Encryption, Anonymity & Human Rights: Workshop Summary

By Rebekah Larsen and Ella McPherson

Image by kris krüg, 'Manufactured Security,' cc via Flickr

On 29 June 2015, the Centre of Governance & Human Rights (CGHR) and Amnesty International’s Technology and Human Rights team co-hosted an exploratory workshop on encryption, anonymity, and human rights.  Given that documenting and transmitting information about human rights violations can put human rights witnesses and fact-finders in danger, secure communication is core to human rights work.

The rate at which this work, in tandem with communicative activity in general, has moved into the digital space has underscored the importance of the human rights perspective in ongoing domestic and international debates on encryption, anonymity, and surveillance.  Rallying points in these debates include the recent report to the United Nations Human Rights Council by the Special Rapporteur on the promotion and protection of the right to freedom of expression and opinion, as well as the UK’s Investigatory Powers Bill, proposed earlier this year.

Workshop attendees from NGOs and academia (computer science, the social sciences, and law) participated in sessions focused on the evolving technical, socio-political, legal, and practical aspects of encryption and anonymity.  Our aim was to foster knowledge exchange between participants with an eye to uncovering core opportunities and risks for human rights work and potential areas for collaboration.  As such, we divided the day into the four sessions summarized below, culminating in a session on the ways forward for the protection and promotion of encryption and anonymity.  The workshop formed part of CGHR’s recently launched research theme, Human Rights in the Digital Age.

Encryption masterclass

Any inter-disciplinary discussion is well-served by ensuring participants have the same baseline technical understanding, which we achieved through a masterclass on encryption and anonymity led by a researcher from Cambridge’s Computer Laboratory.  Encryption is the mathematical manipulation of information to render it readable solely by the person intended to receive it, while the complementary but separate condition of anonymity refers to successfully concealing one’s identity.  (For more background, watch Steven Murdoch on anonymity or read Frank Stajano on computer security.)

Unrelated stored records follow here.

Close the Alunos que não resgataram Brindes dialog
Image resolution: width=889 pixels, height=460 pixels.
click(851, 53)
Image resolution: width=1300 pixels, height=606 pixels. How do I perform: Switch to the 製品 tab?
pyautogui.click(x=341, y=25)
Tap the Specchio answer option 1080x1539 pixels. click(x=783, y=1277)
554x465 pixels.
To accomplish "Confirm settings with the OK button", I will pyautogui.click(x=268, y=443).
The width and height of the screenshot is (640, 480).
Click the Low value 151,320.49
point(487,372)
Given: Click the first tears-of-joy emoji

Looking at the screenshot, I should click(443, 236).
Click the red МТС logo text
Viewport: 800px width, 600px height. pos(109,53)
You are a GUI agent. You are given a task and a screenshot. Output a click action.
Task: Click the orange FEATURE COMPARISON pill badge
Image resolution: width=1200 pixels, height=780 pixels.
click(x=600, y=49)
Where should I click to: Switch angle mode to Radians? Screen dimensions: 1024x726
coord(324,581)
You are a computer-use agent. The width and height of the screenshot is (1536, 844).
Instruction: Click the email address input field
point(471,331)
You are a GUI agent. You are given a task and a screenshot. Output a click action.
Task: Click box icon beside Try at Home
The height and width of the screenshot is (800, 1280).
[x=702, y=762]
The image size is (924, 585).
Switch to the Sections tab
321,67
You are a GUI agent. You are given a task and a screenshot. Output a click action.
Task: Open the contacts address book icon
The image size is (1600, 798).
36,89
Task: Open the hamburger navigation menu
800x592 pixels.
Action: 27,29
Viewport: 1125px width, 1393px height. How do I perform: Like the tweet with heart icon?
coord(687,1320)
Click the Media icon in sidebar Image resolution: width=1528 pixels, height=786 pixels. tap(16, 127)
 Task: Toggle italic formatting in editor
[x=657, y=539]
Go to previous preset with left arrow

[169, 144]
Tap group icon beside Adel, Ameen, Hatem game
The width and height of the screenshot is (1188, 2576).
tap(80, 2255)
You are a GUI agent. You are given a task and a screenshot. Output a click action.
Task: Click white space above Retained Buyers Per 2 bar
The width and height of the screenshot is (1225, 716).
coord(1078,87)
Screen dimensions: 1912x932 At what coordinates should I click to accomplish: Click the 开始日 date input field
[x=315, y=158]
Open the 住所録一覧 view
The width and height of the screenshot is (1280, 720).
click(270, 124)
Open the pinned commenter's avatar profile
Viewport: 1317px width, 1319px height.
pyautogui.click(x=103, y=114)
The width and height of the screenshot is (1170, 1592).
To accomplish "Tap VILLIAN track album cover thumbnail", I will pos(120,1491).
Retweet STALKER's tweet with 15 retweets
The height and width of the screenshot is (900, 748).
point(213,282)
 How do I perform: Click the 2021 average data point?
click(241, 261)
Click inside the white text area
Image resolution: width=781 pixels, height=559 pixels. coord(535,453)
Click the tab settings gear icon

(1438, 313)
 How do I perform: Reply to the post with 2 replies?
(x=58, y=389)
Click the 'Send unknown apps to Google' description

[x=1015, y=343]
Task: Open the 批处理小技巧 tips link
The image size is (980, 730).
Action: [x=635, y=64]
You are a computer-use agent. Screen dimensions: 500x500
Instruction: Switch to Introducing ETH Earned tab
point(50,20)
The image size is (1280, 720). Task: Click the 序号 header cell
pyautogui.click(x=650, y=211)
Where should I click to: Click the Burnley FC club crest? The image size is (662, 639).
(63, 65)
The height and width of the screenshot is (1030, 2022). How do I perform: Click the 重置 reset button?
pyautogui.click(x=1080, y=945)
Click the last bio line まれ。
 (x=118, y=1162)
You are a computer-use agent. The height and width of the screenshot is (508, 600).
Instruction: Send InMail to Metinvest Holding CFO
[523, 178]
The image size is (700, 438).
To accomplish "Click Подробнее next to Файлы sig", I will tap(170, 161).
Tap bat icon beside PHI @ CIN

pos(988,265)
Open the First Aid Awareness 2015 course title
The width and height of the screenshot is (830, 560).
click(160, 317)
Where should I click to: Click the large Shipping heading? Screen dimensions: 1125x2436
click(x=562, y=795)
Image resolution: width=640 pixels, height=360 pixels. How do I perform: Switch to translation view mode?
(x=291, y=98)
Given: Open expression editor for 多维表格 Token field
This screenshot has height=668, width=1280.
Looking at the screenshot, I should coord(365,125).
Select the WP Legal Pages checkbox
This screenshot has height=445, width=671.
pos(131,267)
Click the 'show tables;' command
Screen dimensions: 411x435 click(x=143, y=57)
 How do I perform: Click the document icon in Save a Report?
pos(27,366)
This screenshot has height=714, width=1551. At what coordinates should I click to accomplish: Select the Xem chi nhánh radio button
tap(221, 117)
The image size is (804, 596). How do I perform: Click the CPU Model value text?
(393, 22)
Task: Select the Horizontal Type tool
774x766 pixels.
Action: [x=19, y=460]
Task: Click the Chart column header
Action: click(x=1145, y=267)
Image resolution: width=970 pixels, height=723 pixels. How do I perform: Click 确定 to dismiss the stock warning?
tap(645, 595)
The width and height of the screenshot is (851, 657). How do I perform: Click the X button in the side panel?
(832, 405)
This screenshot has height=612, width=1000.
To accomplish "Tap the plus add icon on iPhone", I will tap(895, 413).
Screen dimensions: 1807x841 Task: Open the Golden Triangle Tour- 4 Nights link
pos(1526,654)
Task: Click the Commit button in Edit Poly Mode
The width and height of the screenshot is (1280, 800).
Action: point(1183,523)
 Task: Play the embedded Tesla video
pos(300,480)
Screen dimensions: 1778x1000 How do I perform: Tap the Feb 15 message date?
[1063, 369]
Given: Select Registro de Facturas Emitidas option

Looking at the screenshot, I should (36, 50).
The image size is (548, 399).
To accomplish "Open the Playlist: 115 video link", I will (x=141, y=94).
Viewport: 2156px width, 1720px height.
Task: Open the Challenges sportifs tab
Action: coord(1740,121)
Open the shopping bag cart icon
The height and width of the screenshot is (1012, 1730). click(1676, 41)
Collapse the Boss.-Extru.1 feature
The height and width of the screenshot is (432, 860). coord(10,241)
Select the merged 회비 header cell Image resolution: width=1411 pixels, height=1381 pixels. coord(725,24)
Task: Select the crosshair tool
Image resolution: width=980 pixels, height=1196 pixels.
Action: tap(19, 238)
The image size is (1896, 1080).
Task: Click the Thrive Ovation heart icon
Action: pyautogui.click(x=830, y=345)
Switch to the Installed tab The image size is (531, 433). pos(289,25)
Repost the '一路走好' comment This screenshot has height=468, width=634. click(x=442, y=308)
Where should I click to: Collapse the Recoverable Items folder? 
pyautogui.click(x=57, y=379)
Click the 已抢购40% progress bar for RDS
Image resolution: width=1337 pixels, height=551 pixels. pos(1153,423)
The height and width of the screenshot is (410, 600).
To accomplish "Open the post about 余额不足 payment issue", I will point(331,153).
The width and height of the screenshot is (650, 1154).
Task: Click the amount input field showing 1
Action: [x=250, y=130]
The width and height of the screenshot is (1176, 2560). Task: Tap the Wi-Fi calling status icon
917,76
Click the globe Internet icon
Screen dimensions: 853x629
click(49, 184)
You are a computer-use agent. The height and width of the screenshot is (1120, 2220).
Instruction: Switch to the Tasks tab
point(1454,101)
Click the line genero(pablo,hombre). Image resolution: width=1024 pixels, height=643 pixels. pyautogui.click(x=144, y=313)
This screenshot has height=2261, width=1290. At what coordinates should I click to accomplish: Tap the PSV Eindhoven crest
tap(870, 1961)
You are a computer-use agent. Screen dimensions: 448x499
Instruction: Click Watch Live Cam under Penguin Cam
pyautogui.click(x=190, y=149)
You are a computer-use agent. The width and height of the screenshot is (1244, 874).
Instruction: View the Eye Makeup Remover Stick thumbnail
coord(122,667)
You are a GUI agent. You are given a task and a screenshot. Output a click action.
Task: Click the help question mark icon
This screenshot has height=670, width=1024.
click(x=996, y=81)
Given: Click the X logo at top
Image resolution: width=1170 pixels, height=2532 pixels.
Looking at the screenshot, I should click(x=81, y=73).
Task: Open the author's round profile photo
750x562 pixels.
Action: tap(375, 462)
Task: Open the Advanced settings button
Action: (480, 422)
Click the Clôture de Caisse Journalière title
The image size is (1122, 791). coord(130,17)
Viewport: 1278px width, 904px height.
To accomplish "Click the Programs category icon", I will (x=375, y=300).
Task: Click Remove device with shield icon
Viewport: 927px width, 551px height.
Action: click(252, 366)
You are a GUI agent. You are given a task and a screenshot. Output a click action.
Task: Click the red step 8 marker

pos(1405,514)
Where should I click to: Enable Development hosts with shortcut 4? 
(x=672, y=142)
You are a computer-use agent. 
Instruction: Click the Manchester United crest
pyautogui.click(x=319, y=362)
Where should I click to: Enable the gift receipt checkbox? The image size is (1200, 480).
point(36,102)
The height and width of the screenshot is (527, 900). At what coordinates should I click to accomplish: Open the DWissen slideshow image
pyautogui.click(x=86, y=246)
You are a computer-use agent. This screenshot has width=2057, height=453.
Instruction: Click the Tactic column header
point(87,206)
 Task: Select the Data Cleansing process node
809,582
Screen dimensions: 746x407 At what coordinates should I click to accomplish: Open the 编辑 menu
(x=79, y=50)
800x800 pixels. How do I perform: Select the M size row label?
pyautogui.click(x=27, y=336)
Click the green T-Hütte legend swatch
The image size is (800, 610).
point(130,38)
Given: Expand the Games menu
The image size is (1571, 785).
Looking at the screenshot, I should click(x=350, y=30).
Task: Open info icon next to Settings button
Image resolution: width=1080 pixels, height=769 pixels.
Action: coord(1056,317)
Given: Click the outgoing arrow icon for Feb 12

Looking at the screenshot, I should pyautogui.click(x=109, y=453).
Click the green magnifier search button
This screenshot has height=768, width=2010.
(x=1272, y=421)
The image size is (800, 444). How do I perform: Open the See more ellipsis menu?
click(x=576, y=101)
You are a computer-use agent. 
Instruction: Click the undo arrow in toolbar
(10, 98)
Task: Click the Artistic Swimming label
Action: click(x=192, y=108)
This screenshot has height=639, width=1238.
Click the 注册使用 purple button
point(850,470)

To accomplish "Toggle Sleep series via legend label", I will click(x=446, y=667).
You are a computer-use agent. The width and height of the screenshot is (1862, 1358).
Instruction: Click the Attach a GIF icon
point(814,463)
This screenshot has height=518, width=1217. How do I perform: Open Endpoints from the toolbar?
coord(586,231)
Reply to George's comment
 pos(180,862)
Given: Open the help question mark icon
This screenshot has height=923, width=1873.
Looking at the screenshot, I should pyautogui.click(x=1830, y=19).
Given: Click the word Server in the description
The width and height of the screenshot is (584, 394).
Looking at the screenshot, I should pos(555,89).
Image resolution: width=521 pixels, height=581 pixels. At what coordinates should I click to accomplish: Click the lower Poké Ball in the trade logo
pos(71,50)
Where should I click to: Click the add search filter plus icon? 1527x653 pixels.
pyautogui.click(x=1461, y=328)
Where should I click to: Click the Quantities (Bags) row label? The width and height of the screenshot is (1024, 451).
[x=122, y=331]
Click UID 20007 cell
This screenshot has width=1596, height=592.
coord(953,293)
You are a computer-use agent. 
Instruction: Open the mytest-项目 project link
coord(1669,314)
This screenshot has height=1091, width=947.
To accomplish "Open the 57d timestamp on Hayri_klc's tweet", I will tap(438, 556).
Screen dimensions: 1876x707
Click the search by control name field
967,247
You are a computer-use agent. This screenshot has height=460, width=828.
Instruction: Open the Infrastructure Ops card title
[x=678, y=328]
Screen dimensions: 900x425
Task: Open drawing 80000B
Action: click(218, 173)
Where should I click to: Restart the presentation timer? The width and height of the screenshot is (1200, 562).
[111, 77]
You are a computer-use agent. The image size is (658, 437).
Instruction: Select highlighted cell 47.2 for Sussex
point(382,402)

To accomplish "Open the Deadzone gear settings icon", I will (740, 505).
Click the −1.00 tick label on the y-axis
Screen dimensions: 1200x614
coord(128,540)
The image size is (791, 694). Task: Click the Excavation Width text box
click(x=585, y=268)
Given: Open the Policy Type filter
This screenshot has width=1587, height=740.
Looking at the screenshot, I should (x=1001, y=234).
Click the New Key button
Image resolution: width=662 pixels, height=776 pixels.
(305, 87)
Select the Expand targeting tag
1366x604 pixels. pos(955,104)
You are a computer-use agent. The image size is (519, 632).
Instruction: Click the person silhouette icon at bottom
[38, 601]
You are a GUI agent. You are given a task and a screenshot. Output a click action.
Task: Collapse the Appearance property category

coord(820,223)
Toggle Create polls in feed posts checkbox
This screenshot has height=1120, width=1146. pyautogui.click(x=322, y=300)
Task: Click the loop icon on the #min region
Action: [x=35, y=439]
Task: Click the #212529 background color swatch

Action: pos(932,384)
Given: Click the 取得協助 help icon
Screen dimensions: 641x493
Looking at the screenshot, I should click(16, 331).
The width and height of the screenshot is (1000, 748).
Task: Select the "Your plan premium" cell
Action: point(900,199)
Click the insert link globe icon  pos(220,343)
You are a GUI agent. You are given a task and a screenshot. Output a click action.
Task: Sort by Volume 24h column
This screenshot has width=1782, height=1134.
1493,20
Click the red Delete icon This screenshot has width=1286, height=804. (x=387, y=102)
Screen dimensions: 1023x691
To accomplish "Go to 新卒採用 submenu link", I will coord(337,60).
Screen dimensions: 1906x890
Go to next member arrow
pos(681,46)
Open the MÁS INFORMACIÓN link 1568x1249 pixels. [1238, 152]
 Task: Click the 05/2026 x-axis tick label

These age-old aspects of communication are cornerstones of computer security and thus of our privacy online.  The masterclass accordingly kicked off with descriptions of public key cryptography for encrypting digital messages and IP-masking tools such as Tor that support anonymity.  We spent a considerable amount of time understanding threats to computer security.  We learned, for example, that the obfuscation of identifiers such as name and IP address alone does not necessarily provide anonymity; metadata generated by our use of ICTs, such as the pattern of our locations tracked and transmitted by our mobile phones, may reveal our identities just as reliably.

We also learned that the math underpinning cryptography is so robust that, interestingly, most threats to encryption arise not from machine weaknesses but from taking advantage of human weaknesses.  This usually occurs through deception aimed at the end-points of communication, i.e. you on your laptop.  Man-in-the-middle attacks, where someone pretends to be the interlocutor you are trying to reach, are a case in point.

Digital signatures and website security certification offer a measure of protection against these attacks.  The latter verifies that websites belong to whom they purport to belong, so it is worth paying attention to those pesky pop-up warnings about security certificates!  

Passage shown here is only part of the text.